Nomos AG announces its first public auction of Fine Ancient and Early European Coins and Medals to be held on the afternoon of May 6th, 2009, in Zürich. The auction will take place at the Widder Hotel, a five star luxury facility in the center of town. Many major coins of great beauty and importance have already been consigned to the sale. The sale will be fully and expertly catalogued by Dr. Alan Walker, Director of Nomos AG, and will feature an elegant catalogue layout and design.These Tarentine coins appears to be part of a group:
When found the box contained four diobols of Tarentum, all dating circa 280-228 (though probably in the earlier part of that period), and all with a helmeted head of Athena on their obverses and a standing figure of Herakles grappling with the Nemean Lion on their reverses.The pieces formed part of the collection of Dr. Leo Mildenberg ("in 2000"). The catalogue entry suggests that the box surfaced in recent years:
According to the information that was supplied by Dr. Mildenberg, this box was found in a river and when the deposits that filled it were cleaned out, these four silver coins were found within it. This is by no means improbable: the box itself is probably slightly earlier than the coins, but idea that it contained them seems perfectly reasonable. Its small size implies it was meant to be used to hold relatively precious items. Given the kind of people who still brought things to Dr. Mildenberg in his later years, and this was brought to him a year or two before he died, it is very unlikely that anyone would have thought it worth while to create a fictitious history for the object (especially since the coins themselves were then of relatively minor value). It was undoubtedly shown to him because it was the kind of curiosity everyone knew he enjoyed seeing. In any event, being able to have the actual container in which the present coins were found is both exciting and romantic.Mildenberg died in 2001 and this piece appears to have been acquired by him "in 2000" ("a year or two before he died"). Curiosity would prompt questions about the finders and previous owners of this box and its contents. What sort of people "still brought things" to Mildenberg "in his later years"?

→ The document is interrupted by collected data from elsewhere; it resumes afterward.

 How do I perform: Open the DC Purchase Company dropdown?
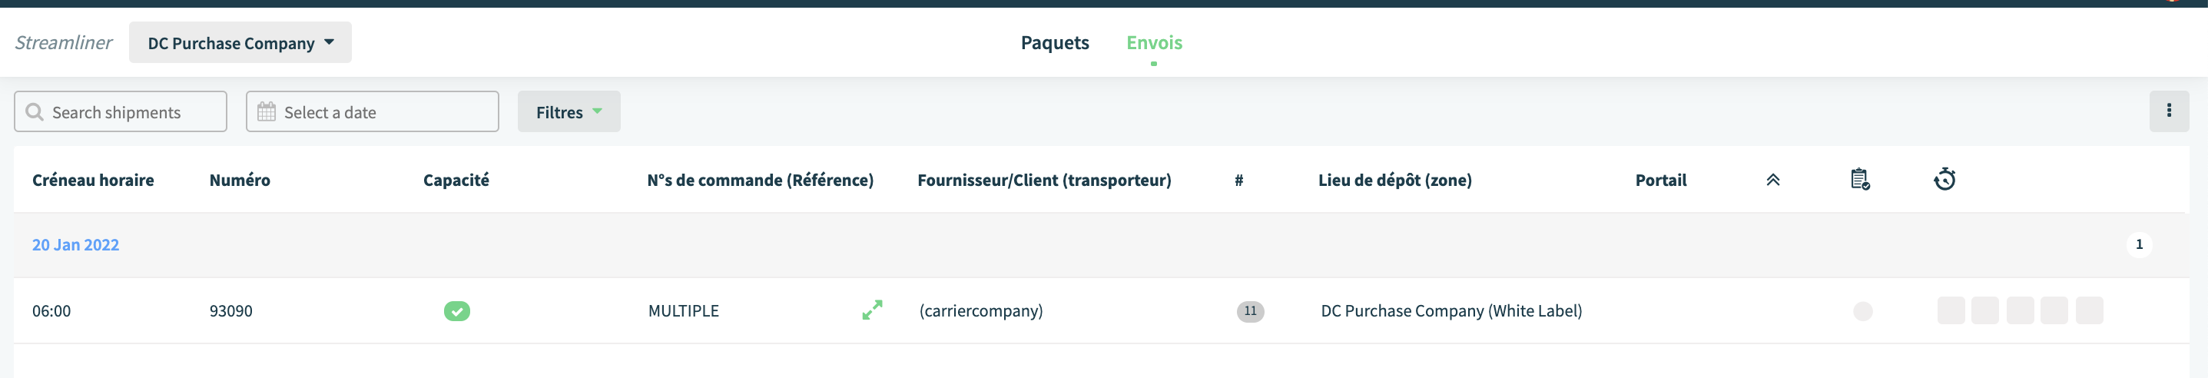click(240, 43)
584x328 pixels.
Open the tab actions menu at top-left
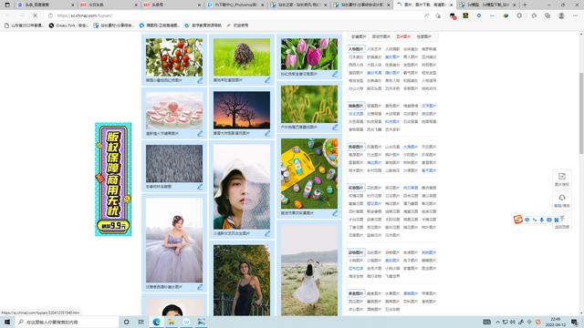pos(7,5)
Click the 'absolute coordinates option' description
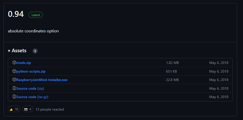 33,31
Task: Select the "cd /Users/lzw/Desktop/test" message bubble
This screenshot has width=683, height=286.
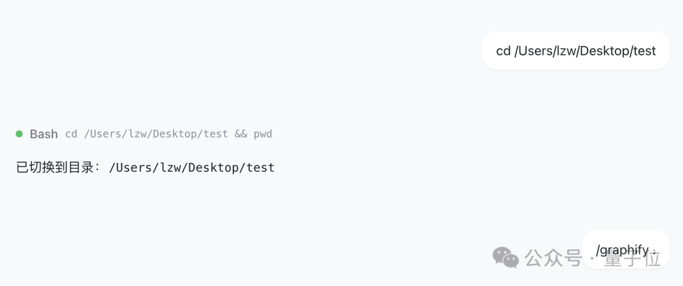Action: 575,51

A Lucanian nestoris sold by Mildenberg (see earlier discussion) was among the objects returned to Italy by the Museum of Fine Arts, Boston [abstract].

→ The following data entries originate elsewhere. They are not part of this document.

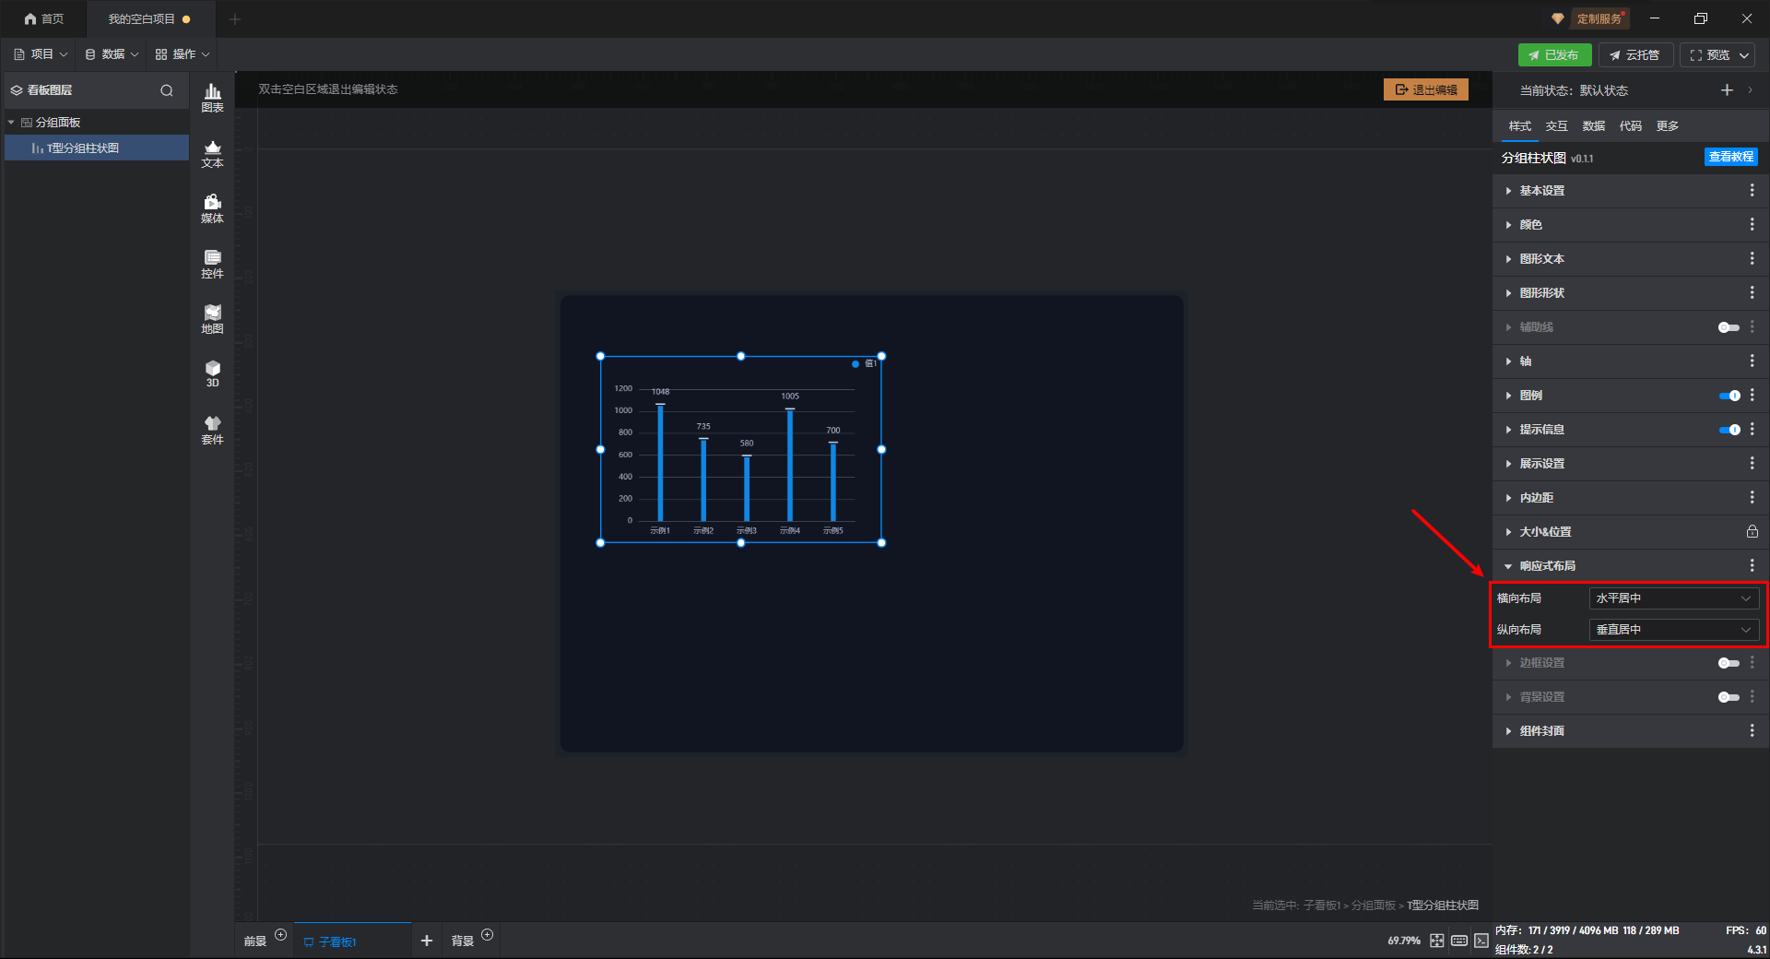Open the 媒体 media components icon
The width and height of the screenshot is (1770, 959).
[x=212, y=208]
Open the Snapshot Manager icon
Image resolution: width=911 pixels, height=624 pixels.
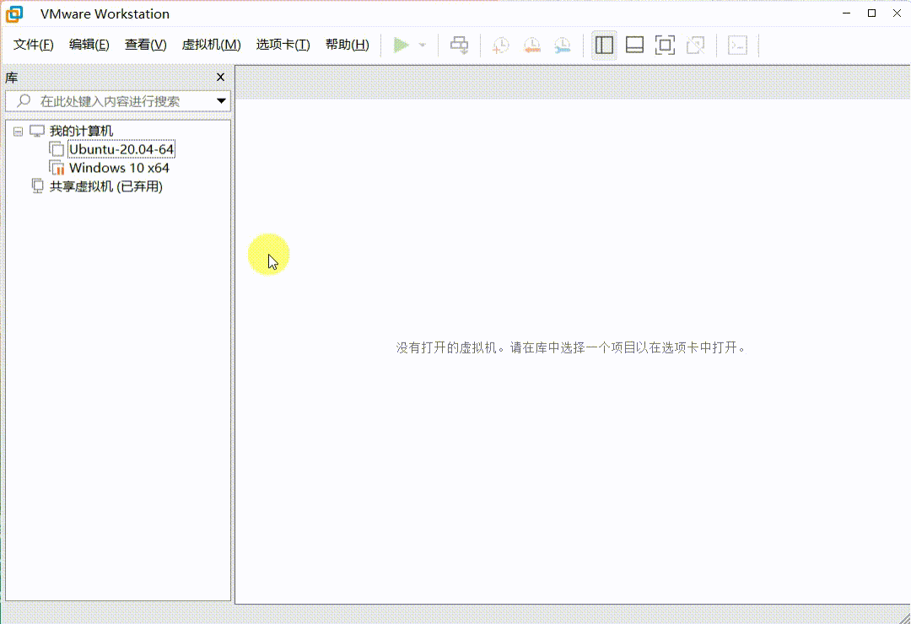coord(563,45)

The box is also worthy of comment. The cataloguer (presumably Dr Alan S. Walker [for his views on cultural property see his revealing and frank review available from the web pages of the Committee on Ways and Means]) draws a parallel with a bronze "Box with relief-decorated lid" that once formed part of the Barbara and Lawrence Fleischman collection (A Passion for Antiquities no. 29) and now in the J. Paul Getty Museum (inv. 96.AC.87). (No previous publication, history or find-spot were noted for the Fleischman box.)
The coin cataloguer adds:
The box is so close in form to the Fleischman example, now Getty 96.AC 87 (dated to 350-310 BC), that one wonders whether it could have been made in the same atelier. While its cataloguers pointed out its resemblance to the cinerary urns used in Macedonian tombs (especially that of Philip II), the fact that this one surely came from Magna Graecia makes one wonder whether the Fleischman piece came from there as well.Magna Graecia is another way of saying that this box with four silver coins minted at Tarentum came from southern Italy.
And if it was found in Italy, what was the date of its discovery? How and when did it leave the country?
(The cataloguer should, perhaps, note that the gold larnax from Tomb II at Vergina is unlikely to have belonged to Philip II given the implications of the weight inscriptions on the silver plate. [Abstract])
I am grateful to Nathan Elkins for drawing my attention to this lot.